(Items for locating text and elements)
★ ★ ★ ★ ★ ★ ★
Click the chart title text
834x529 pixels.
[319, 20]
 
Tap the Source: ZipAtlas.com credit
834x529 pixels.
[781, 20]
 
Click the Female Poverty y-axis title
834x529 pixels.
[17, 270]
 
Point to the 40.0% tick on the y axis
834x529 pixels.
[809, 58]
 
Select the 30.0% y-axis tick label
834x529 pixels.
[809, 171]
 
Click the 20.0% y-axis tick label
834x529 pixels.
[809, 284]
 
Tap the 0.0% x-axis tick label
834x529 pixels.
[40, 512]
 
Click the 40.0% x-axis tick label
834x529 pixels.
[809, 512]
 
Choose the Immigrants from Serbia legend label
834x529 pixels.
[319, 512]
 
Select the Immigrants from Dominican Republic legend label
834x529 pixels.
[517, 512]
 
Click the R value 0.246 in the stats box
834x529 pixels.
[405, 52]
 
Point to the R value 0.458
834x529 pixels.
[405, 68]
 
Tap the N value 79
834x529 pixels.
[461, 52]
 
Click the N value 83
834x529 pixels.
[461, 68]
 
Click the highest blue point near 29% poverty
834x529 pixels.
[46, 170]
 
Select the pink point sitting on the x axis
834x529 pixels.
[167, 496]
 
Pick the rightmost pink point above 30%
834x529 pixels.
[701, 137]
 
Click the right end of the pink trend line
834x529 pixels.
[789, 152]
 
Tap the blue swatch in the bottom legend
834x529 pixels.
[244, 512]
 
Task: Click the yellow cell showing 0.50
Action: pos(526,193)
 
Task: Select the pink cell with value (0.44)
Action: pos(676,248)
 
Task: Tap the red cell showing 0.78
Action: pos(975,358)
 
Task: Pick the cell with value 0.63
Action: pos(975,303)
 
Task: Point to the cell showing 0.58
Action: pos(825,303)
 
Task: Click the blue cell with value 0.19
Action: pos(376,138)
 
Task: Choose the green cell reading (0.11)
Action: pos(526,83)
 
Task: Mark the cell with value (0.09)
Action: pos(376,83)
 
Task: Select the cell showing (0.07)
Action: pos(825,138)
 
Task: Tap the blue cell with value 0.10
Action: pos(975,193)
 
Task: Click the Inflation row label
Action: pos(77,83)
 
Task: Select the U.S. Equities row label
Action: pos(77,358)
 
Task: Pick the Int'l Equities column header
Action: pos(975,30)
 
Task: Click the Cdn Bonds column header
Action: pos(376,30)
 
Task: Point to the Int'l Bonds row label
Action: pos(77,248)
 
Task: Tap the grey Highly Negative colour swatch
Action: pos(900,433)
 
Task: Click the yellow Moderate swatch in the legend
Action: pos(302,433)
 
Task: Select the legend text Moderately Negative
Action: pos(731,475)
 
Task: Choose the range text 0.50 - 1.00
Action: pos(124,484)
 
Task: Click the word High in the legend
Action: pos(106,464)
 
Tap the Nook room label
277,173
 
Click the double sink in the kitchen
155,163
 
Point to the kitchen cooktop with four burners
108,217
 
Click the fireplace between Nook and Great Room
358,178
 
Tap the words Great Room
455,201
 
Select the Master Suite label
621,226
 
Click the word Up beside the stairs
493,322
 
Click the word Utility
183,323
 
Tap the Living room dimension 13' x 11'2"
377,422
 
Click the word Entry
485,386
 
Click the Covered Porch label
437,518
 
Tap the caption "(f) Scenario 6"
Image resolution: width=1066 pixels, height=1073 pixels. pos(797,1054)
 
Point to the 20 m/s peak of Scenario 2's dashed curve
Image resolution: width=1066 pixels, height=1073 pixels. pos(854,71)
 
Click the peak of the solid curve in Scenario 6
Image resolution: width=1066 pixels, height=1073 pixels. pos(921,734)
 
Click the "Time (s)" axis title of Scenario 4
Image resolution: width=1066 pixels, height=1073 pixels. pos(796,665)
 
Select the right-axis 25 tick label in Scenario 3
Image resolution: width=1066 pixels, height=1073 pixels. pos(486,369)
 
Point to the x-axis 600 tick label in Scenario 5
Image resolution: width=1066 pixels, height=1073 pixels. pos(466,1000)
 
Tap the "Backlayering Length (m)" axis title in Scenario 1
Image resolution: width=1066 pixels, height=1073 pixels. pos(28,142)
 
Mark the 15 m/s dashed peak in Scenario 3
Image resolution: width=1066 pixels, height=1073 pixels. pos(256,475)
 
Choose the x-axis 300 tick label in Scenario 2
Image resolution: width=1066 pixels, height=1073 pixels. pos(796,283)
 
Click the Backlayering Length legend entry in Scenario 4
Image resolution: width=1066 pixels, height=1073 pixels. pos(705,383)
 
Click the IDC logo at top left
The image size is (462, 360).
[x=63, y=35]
★ ★ ★ ★ ★ ★ ★
TO DO >> Copy out every one of the items above word for word, including each line that gives its coordinates.

FINAL RESULT >>
Click the chart title text
834x529 pixels.
[319, 20]
 
Tap the Source: ZipAtlas.com credit
834x529 pixels.
[781, 20]
 
Click the Female Poverty y-axis title
834x529 pixels.
[17, 270]
 
Point to the 40.0% tick on the y axis
834x529 pixels.
[809, 58]
 
Select the 30.0% y-axis tick label
834x529 pixels.
[809, 171]
 
Click the 20.0% y-axis tick label
834x529 pixels.
[809, 284]
 
Tap the 0.0% x-axis tick label
834x529 pixels.
[40, 512]
 
Click the 40.0% x-axis tick label
834x529 pixels.
[809, 512]
 
Choose the Immigrants from Serbia legend label
834x529 pixels.
[319, 512]
 
Select the Immigrants from Dominican Republic legend label
834x529 pixels.
[517, 512]
 
Click the R value 0.246 in the stats box
834x529 pixels.
[405, 52]
 
Point to the R value 0.458
834x529 pixels.
[405, 68]
 
Tap the N value 79
834x529 pixels.
[461, 52]
 
Click the N value 83
834x529 pixels.
[461, 68]
 
Click the highest blue point near 29% poverty
834x529 pixels.
[46, 170]
 
Select the pink point sitting on the x axis
834x529 pixels.
[167, 496]
 
Pick the rightmost pink point above 30%
834x529 pixels.
[701, 137]
 
Click the right end of the pink trend line
834x529 pixels.
[789, 152]
 
Tap the blue swatch in the bottom legend
834x529 pixels.
[244, 512]
 
Task: Click the yellow cell showing 0.50
Action: pos(526,193)
 
Task: Select the pink cell with value (0.44)
Action: pos(676,248)
 
Task: Tap the red cell showing 0.78
Action: pos(975,358)
 
Task: Pick the cell with value 0.63
Action: pos(975,303)
 
Task: Point to the cell showing 0.58
Action: pos(825,303)
 
Task: Click the blue cell with value 0.19
Action: pos(376,138)
 
Task: Choose the green cell reading (0.11)
Action: pos(526,83)
 
Task: Mark the cell with value (0.09)
Action: pos(376,83)
 
Task: Select the cell showing (0.07)
Action: pos(825,138)
 
Task: Tap the blue cell with value 0.10
Action: pos(975,193)
 
Task: Click the Inflation row label
Action: pos(77,83)
 
Task: Select the U.S. Equities row label
Action: pos(77,358)
 
Task: Pick the Int'l Equities column header
Action: pos(975,30)
 
Task: Click the Cdn Bonds column header
Action: pos(376,30)
 
Task: Point to the Int'l Bonds row label
Action: pos(77,248)
 
Task: Tap the grey Highly Negative colour swatch
Action: pos(900,433)
 
Task: Click the yellow Moderate swatch in the legend
Action: pos(302,433)
 
Task: Select the legend text Moderately Negative
Action: pos(731,475)
 
Task: Choose the range text 0.50 - 1.00
Action: pos(124,484)
 
Task: Click the word High in the legend
Action: pos(106,464)
 
Tap the Nook room label
277,173
 
Click the double sink in the kitchen
155,163
 
Point to the kitchen cooktop with four burners
108,217
 
Click the fireplace between Nook and Great Room
358,178
 
Tap the words Great Room
455,201
 
Select the Master Suite label
621,226
 
Click the word Up beside the stairs
493,322
 
Click the word Utility
183,323
 
Tap the Living room dimension 13' x 11'2"
377,422
 
Click the word Entry
485,386
 
Click the Covered Porch label
437,518
 
Tap the caption "(f) Scenario 6"
Image resolution: width=1066 pixels, height=1073 pixels. pos(797,1054)
 
Point to the 20 m/s peak of Scenario 2's dashed curve
Image resolution: width=1066 pixels, height=1073 pixels. pos(854,71)
 
Click the peak of the solid curve in Scenario 6
Image resolution: width=1066 pixels, height=1073 pixels. pos(921,734)
 
Click the "Time (s)" axis title of Scenario 4
Image resolution: width=1066 pixels, height=1073 pixels. pos(796,665)
 
Select the right-axis 25 tick label in Scenario 3
Image resolution: width=1066 pixels, height=1073 pixels. pos(486,369)
 
Point to the x-axis 600 tick label in Scenario 5
Image resolution: width=1066 pixels, height=1073 pixels. pos(466,1000)
 
Tap the "Backlayering Length (m)" axis title in Scenario 1
Image resolution: width=1066 pixels, height=1073 pixels. pos(28,142)
 
Mark the 15 m/s dashed peak in Scenario 3
Image resolution: width=1066 pixels, height=1073 pixels. pos(256,475)
 
Choose the x-axis 300 tick label in Scenario 2
Image resolution: width=1066 pixels, height=1073 pixels. pos(796,283)
 
Click the Backlayering Length legend entry in Scenario 4
Image resolution: width=1066 pixels, height=1073 pixels. pos(705,383)
 
Click the IDC logo at top left
The image size is (462, 360).
[x=63, y=35]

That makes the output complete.